Collected data entries
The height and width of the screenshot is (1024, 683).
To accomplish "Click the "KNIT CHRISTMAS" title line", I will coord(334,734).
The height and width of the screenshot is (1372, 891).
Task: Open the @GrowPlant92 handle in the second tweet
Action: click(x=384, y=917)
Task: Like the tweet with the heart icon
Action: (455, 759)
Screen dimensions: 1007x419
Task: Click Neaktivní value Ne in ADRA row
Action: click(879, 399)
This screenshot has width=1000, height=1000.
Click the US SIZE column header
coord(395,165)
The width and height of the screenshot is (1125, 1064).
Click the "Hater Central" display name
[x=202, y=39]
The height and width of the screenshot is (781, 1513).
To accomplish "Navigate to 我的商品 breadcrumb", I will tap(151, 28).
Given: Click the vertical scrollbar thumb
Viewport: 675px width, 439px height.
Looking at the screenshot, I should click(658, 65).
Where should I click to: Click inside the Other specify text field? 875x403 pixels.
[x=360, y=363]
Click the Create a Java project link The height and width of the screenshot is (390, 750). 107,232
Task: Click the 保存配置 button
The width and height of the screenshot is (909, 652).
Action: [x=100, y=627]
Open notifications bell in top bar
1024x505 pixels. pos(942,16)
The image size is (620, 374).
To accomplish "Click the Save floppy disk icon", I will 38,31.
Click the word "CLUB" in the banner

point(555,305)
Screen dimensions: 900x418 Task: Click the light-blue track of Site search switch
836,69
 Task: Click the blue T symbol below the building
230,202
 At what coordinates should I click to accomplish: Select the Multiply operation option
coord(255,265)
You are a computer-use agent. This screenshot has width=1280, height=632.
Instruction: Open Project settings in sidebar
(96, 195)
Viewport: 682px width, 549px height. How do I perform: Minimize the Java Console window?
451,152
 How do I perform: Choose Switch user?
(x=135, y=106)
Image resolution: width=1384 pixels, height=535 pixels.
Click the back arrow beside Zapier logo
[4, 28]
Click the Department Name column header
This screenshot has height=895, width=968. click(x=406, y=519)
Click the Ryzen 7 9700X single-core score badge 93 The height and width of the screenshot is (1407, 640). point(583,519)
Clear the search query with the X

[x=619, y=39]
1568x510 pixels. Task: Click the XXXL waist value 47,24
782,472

= Problem description =
Down to the last line, restate the records exactly.

= Output for this task =
The height and width of the screenshot is (1024, 683).
To accomplish "Click the "KNIT CHRISTMAS" title line", I will coord(334,734).
The height and width of the screenshot is (1372, 891).
Task: Open the @GrowPlant92 handle in the second tweet
Action: click(x=384, y=917)
Task: Like the tweet with the heart icon
Action: (455, 759)
Screen dimensions: 1007x419
Task: Click Neaktivní value Ne in ADRA row
Action: click(879, 399)
This screenshot has width=1000, height=1000.
Click the US SIZE column header
coord(395,165)
The width and height of the screenshot is (1125, 1064).
Click the "Hater Central" display name
[x=202, y=39]
The height and width of the screenshot is (781, 1513).
To accomplish "Navigate to 我的商品 breadcrumb", I will tap(151, 28).
Given: Click the vertical scrollbar thumb
Viewport: 675px width, 439px height.
Looking at the screenshot, I should click(658, 65).
Where should I click to: Click inside the Other specify text field? 875x403 pixels.
[x=360, y=363]
Click the Create a Java project link The height and width of the screenshot is (390, 750). 107,232
Task: Click the 保存配置 button
The width and height of the screenshot is (909, 652).
Action: [x=100, y=627]
Open notifications bell in top bar
1024x505 pixels. pos(942,16)
The image size is (620, 374).
To accomplish "Click the Save floppy disk icon", I will 38,31.
Click the word "CLUB" in the banner

point(555,305)
Screen dimensions: 900x418 Task: Click the light-blue track of Site search switch
836,69
 Task: Click the blue T symbol below the building
230,202
 At what coordinates should I click to accomplish: Select the Multiply operation option
coord(255,265)
You are a computer-use agent. This screenshot has width=1280, height=632.
Instruction: Open Project settings in sidebar
(96, 195)
Viewport: 682px width, 549px height. How do I perform: Minimize the Java Console window?
451,152
 How do I perform: Choose Switch user?
(x=135, y=106)
Image resolution: width=1384 pixels, height=535 pixels.
Click the back arrow beside Zapier logo
[4, 28]
Click the Department Name column header
This screenshot has height=895, width=968. click(x=406, y=519)
Click the Ryzen 7 9700X single-core score badge 93 The height and width of the screenshot is (1407, 640). point(583,519)
Clear the search query with the X

[x=619, y=39]
1568x510 pixels. Task: Click the XXXL waist value 47,24
782,472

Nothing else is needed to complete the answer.